Gaelyn merasa itu bukan urusannya lagi. Dia memilih untuk segera pergi. "Elara, sepertinya aku harus kembali ke kelas."

Elara mengangguk. Dia mengikuti Gaelyn pergi menuruni anak tangga.

Setelah Gaelyn dan Elara pergi meninggalkan rooftop, suasana kembali hening. Namun, tanpa mereka sadari ada seseorang yang sejak tadi memperhatikan mereka dari atas rooftop bulkhead.

Frederick tersenyum tipis sambil menatap pemandangan di bawahnya. Dia telah menonton seluruh kejadian saat Gaelyn ikut campur urusan orang lain, dan itu mampu menarik perhatiannya sesaat.

Setelah bel sekolah berbunyi menandakan jam pelajaran telah selesai, Gaelyn melangkah keluar dari gerbang sekolah.

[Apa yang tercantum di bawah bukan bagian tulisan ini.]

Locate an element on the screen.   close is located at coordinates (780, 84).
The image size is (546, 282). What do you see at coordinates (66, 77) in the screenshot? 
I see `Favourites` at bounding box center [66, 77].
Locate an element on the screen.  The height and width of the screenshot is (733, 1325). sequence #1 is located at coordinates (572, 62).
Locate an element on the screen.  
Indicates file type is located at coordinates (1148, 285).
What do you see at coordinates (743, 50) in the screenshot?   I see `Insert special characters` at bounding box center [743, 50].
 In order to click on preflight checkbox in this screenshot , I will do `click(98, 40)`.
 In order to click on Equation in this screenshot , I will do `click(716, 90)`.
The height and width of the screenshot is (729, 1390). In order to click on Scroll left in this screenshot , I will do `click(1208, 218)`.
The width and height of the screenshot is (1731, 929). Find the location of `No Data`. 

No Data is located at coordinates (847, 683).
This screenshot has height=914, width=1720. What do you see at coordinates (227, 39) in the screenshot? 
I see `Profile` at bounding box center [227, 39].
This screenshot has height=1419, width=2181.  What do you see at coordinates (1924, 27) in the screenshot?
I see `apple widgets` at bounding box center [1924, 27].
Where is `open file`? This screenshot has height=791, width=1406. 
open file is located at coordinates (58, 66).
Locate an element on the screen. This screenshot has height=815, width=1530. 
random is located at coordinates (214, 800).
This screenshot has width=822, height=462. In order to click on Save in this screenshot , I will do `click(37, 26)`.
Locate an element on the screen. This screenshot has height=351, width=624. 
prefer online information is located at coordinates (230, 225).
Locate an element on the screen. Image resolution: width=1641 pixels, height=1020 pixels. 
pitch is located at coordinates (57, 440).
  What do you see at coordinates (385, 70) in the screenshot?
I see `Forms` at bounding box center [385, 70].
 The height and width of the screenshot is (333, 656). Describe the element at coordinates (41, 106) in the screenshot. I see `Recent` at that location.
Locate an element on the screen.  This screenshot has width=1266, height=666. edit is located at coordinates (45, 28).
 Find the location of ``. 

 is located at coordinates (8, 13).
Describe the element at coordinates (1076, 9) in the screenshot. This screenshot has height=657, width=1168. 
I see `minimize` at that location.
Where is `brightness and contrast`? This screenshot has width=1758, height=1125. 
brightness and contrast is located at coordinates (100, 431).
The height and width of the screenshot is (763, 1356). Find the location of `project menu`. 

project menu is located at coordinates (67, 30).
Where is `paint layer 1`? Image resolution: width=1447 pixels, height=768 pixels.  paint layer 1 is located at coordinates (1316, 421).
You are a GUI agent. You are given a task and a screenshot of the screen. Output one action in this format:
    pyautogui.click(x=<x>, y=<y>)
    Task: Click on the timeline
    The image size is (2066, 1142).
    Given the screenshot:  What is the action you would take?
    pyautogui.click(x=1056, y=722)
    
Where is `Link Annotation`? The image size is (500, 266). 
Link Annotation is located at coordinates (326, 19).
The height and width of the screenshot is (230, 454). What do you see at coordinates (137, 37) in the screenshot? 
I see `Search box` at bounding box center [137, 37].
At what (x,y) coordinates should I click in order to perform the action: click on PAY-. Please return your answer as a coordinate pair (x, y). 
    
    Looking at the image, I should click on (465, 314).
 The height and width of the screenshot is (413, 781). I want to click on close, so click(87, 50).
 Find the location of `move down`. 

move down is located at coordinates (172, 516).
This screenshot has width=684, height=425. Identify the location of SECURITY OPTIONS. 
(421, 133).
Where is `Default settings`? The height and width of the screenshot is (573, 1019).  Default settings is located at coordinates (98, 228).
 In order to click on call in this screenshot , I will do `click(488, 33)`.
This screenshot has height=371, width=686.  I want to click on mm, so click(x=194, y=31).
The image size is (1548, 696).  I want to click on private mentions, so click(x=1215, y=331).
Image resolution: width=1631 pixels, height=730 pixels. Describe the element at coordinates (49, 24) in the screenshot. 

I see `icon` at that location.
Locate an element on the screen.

Hari itu ayahnya tidak bisa menjemputnya karena pekerjaan yang mendesak. Entah itu hanya sebuah alasan agar tidak menjemputnya.

[ Naik taksi saja ].

Begitu balasan pesan singkat dari ayahnya yang diterima Gaelyn. Dia mengabaikan pesan tersebut, memilih untuk berjalan kaki meninggalkan gerbang sekolah.

Baginya jarak dari sekolah ke rumah tidak terlalu jauh, jadi dia memutuskan untuk berjalan kaki.

Dengan semilir angin sore yang sejuk, rasanya lebih menyenangkan untuk berjalan santai menikmati keindahan kota.

Langkah kakinya bergerak pelan di atas trotoar jalan yang sepi. Gaelyn menikmati suasana sore, membiarkan pikirannya melayang jauh. Ada rasa rindu yang tak bisa diungkapkan dalam hatinya pada seseorang, sampai tiba-tiba keningnya mengkerut saat telinganya menangkap suara samar entah dari mana. Dia berdiri tepat di samping sebuah gang yang mungkin muat untuk masuk satu mobil saja.

Gaelyn mencoba menatap lurus ke depan, sebelum instingnya membuatnya menoleh. Matanya membelalak lebar saat dia melihat sekelompok siswa laki-laki berlari dengan cepat ke arahnya. Raut wajah mereka terlihat serius dan panik.

Sebelum Gaelyn sempat menghindar karena takut mereka menabraknya, sebuah tangan tiba-tiba menarik tangannya dengan kuat.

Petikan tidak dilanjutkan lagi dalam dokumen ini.